## Source
It was  through a conversation with a friend that I learned of the degree requirement. Yes of course I had seen it on the posting on Workopolis, but most places put stuff like that in the posting, it’s not always cast in stone. Directly related work experience, particularly a decade of it, should trump a piece of paper that only proves you can regurgitate. (And if I hear the old “University teaches you how to think” crap again, I will have to punch whoever said it in the balls. I’ve worked with far to many Master degrees who couldn’t think their way out of a wet paper sack. )

Anyway, let’s get into the chronology of what happened when, as briefly as possible.

  • We find out the positions are being absorbed by the client
  • I meet with the hiring manager, someone I’ve worked for and known for many years. We discuss the positions and I give him a few thoughts I have on how it could best work for him. We discuss the degree situation (nobody on my team has one)  and he looks concerned. He says he will see what he can do.
  • After the holidays, I wait a few days and decide it’s best to follow up. He then gives me the news. The lack of a degree will be “an insurmountable obstacle”
  • I then realize that because my department’s role is being brought in-house, none of the new agencies coming online to pick up the work will need me. So I can’t work for the client, and the agencies don’t need me. I’ve been hung out to dry.
  • After a few days I get my head around it. Ok, Fine. I’ll be fine. I start the process of accepting my fate. I even start to get a little excited about doing something new.
  • A week goes by, nothing more is heard
  • Then, out of the blue, I get call for an interview. Despite my best efforts, I start to get hopeful again. Maybe the “degrees” they were interviewing weren’t so hot, maybe they are coming to their senses
  • The interview was one of those behavioral type interviews. I felt I did very well, but you never really know for sure.
  • I find out afterwards that my counterpart in the US,  the manager of the same team in our US office, has also been interviewed. He is a Canadian but commutes to the US office every day. (this is common in Windsor). He is a friend, I went to school with his brother.
  • Another week goes by, nothing.
  • I get a call at home from my friend in the US.  Despite not having a degree either, he got one of the three positions. In fact, he was offered the lead role. I congratulate him. He is confident I will be offered one of the other two spots. Says he has a gut feeling. He says it would only make sense. The best of the best for this three person team. I am happy for him but I don’t have the same gut feeling he does.
  • I wait another week, still no news.
  • As the end of January approaches, the end of my employment, I start to get very frustrated  again. I just want to know. But still, nothing.
  • Three days before the end, our company has a get together at a pub. Open bar. The pub is called “The Pour House” Funny eh?

## Goals
A - Write out the passage of the account of losing a job over a degree requirement from "It was  through" up to and including "briefly as possible.".
B - Sum up the account of losing a job over a degree requirement in two sentences.
The entries come from a separate source unrelated to the account.

## Dataset excerpt
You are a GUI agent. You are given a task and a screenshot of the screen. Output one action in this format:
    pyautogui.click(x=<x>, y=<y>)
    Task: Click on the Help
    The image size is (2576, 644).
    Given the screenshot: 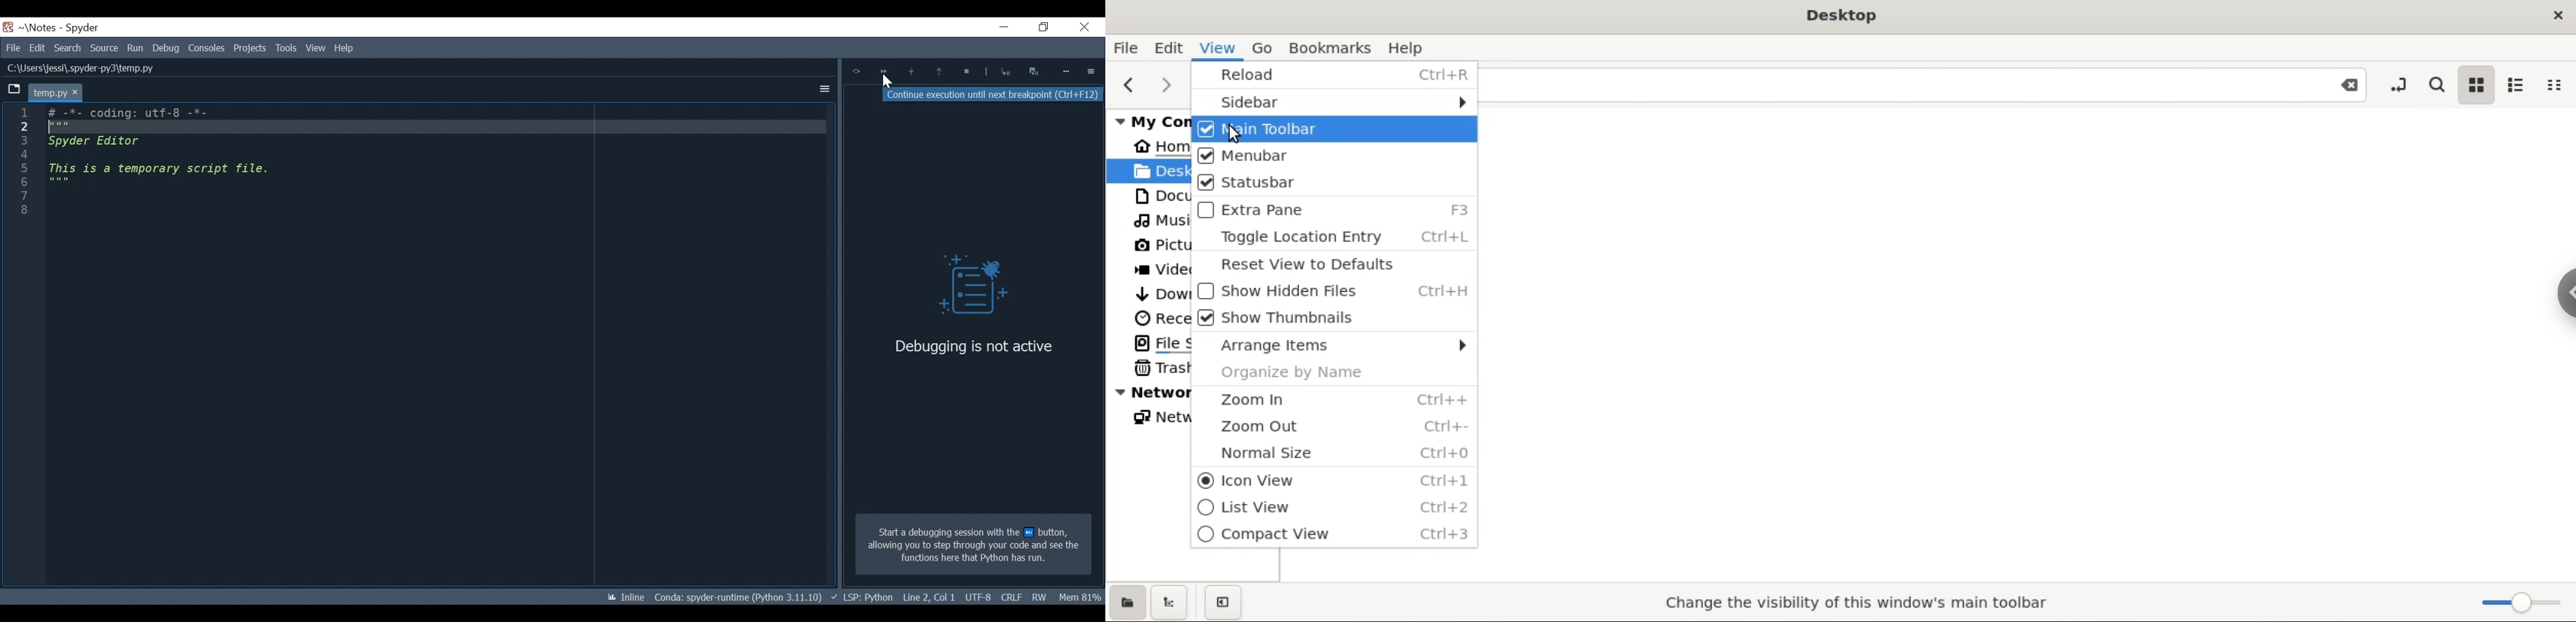 What is the action you would take?
    pyautogui.click(x=314, y=48)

## Answers for the exercise
A -
It was  through a conversation with a friend that I learned of the degree requirement. Yes of course I had seen it on the posting on Workopolis, but most places put stuff like that in the posting, it’s not always cast in stone. Directly related work experience, particularly a decade of it, should trump a piece of paper that only proves you can regurgitate. (And if I hear the old “University teaches you how to think” crap again, I will have to punch whoever said it in the balls. I’ve worked with far to many Master degrees who couldn’t think their way out of a wet paper sack. )

Anyway, let’s get into the chronology of what happened when, as briefly as possible.

B - After learning that the client taking over their department's positions wanted a degree, the writer is told by the hiring manager that the lack of one will be "an insurmountable obstacle," and realizes that neither the client nor the new agencies will need them. An unexpected interview follows, and a US counterpart without a degree gets the lead role, but weeks pass with no news as the end of the writer's employment in late January approaches.